Examining a different sector every month, Mintel’s new Social Media Series promises to help its clients understand not just what their customers are doing on social media, but why. “It is the motives and behaviours behind online conversations and brand mentions which provide the greatest insights,” Mintel maintains.

Perhaps an associated function may be to help clients make sense of the plethora of social media metrics solutions that continues to appear unabated. To give you a flavour of just how frenetic this market is, here’s a clutch of recent initiatives.

Beginning with the mightier players, Google announced at the Ad Age conference recently that it was introducing its Brand Activate initiative, part of a “new generation of measurement solutions [to] help brands quantify the benefits of investing online”. It’s working with the industry to help turn brand measurement into action (it says) and supports the Making Measurement Make Sense coalition (LiveWire comment here).

At the same conference, Tumblr’s youthful chief executive David Karp admitted that he had overcome his earlier nausea at the thought of advertising and would start offering the Radar post that appears on a user’s dashboard as a unit for paid ads. He also seized the opportunity to take a swipe at his longer established rivals Google and Facebook, calling their “boxy” and “text-heavy” ad units “devoid of creativity”.

Meanwhile a newcomer, SocialQ, also has Facebook in its sights – but as a source of market intelligence. Instead of using laborious and time-consuming panel questionnaires (it claims) its initial self-service tool simply asks panellists to connect via Facebook, from where it can take all the basic demographic and psychographic questions from their profile automatically before getting on to the nitty-gritty of specific product preferences (see a Research Live interview with chief executive Troy Woolley here).

Twitter is the goldmine of choice for analytics software company FirstRain. Its newly released FirstTweets claims to be “the world's first solution for extracting business-relevant Twitter intelligence for sales, marketing and senior leadership teams”.
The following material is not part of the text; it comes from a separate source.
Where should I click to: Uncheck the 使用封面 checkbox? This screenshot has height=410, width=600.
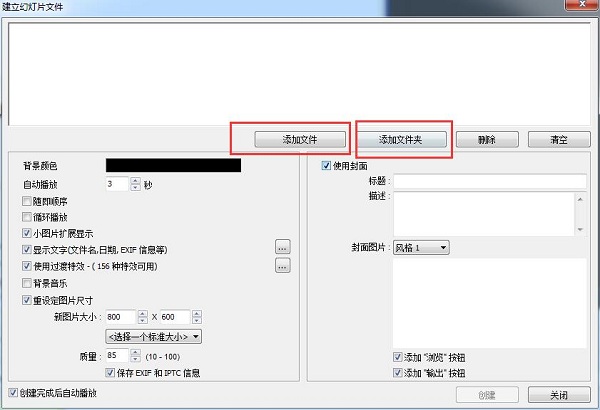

But it held its first mover advantage for just a day; almost immediately, competitor Socialbakers launched its Analytics PRO, to track campaign performance on both Facebook and Twitter. Then just a day later, marketing automation and sales effectiveness solution provider Markto announced that it had acquired the social campaign management platform Crowd Factory.

Extraordinarily, all this activity took place within the space of about a week. Only some of it will succeed; let’s hope that Mintel can make sense of it all.